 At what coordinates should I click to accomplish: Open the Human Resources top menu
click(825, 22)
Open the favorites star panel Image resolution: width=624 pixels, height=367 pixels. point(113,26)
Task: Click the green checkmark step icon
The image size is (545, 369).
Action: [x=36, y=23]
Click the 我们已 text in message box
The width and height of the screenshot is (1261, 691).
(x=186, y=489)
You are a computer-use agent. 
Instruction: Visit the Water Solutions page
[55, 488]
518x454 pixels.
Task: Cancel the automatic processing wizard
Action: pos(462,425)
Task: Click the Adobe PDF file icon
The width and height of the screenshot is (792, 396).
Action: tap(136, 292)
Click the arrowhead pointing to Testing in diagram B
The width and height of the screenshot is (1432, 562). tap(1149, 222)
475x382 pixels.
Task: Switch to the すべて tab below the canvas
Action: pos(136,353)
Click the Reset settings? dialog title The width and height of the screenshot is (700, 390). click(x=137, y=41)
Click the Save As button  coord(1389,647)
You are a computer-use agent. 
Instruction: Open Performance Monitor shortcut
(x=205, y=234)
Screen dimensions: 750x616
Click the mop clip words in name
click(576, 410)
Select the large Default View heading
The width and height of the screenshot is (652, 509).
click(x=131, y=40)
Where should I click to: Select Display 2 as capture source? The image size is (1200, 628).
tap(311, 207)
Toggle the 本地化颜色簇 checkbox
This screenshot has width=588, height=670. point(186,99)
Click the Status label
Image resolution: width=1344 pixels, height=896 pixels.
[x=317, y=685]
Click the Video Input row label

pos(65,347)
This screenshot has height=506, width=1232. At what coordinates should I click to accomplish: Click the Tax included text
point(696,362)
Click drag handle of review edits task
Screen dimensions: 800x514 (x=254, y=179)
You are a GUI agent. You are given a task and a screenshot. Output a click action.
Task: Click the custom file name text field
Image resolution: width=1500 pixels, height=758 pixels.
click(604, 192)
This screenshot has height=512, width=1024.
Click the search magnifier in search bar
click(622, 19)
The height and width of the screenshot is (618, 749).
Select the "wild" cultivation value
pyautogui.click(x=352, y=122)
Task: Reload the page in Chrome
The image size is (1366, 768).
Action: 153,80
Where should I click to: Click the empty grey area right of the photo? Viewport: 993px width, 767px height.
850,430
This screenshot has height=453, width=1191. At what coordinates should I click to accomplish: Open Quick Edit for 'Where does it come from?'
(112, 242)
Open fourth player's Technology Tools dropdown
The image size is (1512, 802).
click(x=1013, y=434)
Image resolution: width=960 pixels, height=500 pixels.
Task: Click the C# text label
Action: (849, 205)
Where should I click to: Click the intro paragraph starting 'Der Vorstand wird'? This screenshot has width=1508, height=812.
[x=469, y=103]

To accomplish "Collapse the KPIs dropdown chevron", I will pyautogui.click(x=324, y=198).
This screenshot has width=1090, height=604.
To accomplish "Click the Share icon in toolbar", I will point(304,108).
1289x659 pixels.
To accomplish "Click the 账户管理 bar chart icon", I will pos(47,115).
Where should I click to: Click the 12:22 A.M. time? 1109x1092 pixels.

-- WORK ORDER --
Show, from the listing above, every line holding the word "icon".

-- ANSWER BOX --
Task: Click the green checkmark step icon
Task: Click the Adobe PDF file icon
To accomplish "Click the Share icon in toolbar", I will point(304,108).
To accomplish "Click the 账户管理 bar chart icon", I will pos(47,115).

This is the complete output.